OMPRESS-PERÚ (22-09-21) El Vicariato Apostólico de Yurimaguas, en plena Amazonia peruana, ha publicado una serie en vídeo que recorre la historia del vicariato, con imágenes de lo que han sido estos 100 años de evangelización y vivencia de la fe. La serie, en el canal de Youtube del vicariato, se basa en gran parte en el libro sobre la historia del Vicariato de Yurimaguas, escrito por el actual vicario, el misionero pasionista Jesús María Aristín.

En su recorrido por las diferentes etapas y procesos que la Iglesia de Alto Amazonas ha atravesado en los últimos 100 años. Así a la publicación “Historia del Vicariato de Yurimaguas” de Mons. Aristín, se suma ahora un compendio de historias en forma audiovisual. “Conscientes de que algunos no tienen mucho tiempo de leer y con el firme propósito de llegar más allá de nuestras fronteras”, explica el mismo obispo, “hemos optado ahora por publicar 25 vídeos de unos 30 minutos que ya están disponibles a través del perfil de Youtube del Vicariato Apostólico de Yurimaguas”.

Este canal de YouTube, según ha explicado Mons. Aristín, pretende mirar más allá, buscando ser una nueva ventana del Vicariato hacia el mundo. Por ello, invita ahora a compartir todo el material audiovisual a fin de continuar alimentando, enriqueciendo y difundiendo el trabajo social, educativo y pastoral que misioneros, religiosos y laicos han llevado a cabo durante estos años desde sus diferentes lugares y ámbitos de misión.

“Esperamos que esto nos ayude a vivir con más intensidad nuestro centenario y encienda nuestra luz misionera. No se olviden que somos sal y luz y que desde el día de nuestro Bautismo, estamos llamados a ser misioneros y testigos de Cristo vivo y Resucitado. ¡Feliz Centenario del Vicariato!”, concluye Mons. Aristín.
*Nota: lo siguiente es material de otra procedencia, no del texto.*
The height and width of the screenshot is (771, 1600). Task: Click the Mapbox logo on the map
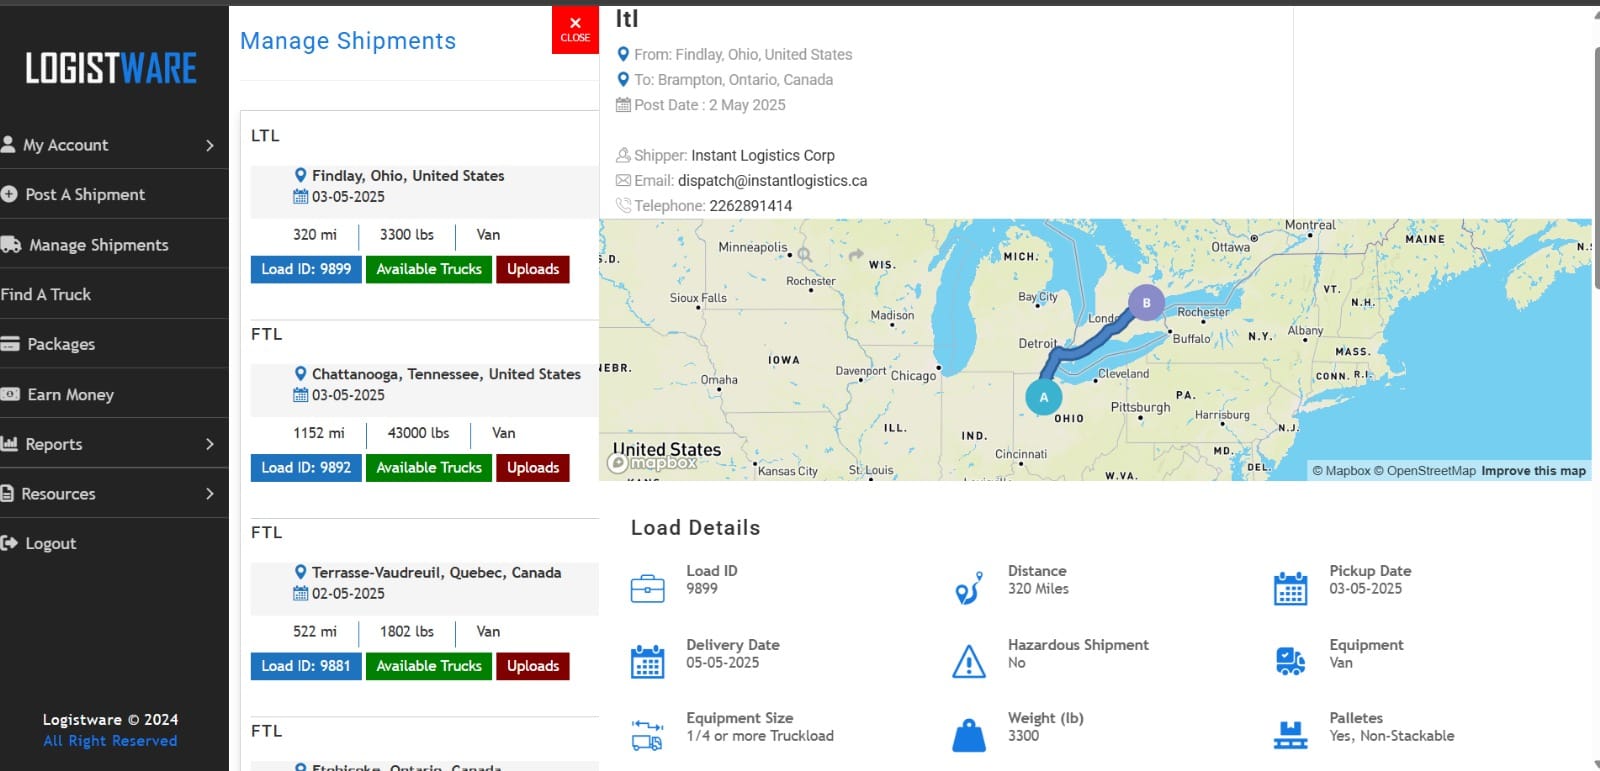(653, 463)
Fue el 27 de febrero de 1921, cuando el Papa Benedicto XV creaba el entonces llamado Vicariato Apostólico de San Gabriel de la Dolorosa del Marañón. Desde entonces hasta el día de hoy se encomendó su cuidado pastoral y misionero a los pasionistas vascos, que han sabido ir haciendo Iglesia con la decisiva labor de catequistas, religiosas y laicos, siempre defendiendo a los más débiles, como se ha podido testimoniar durante esta pandemia.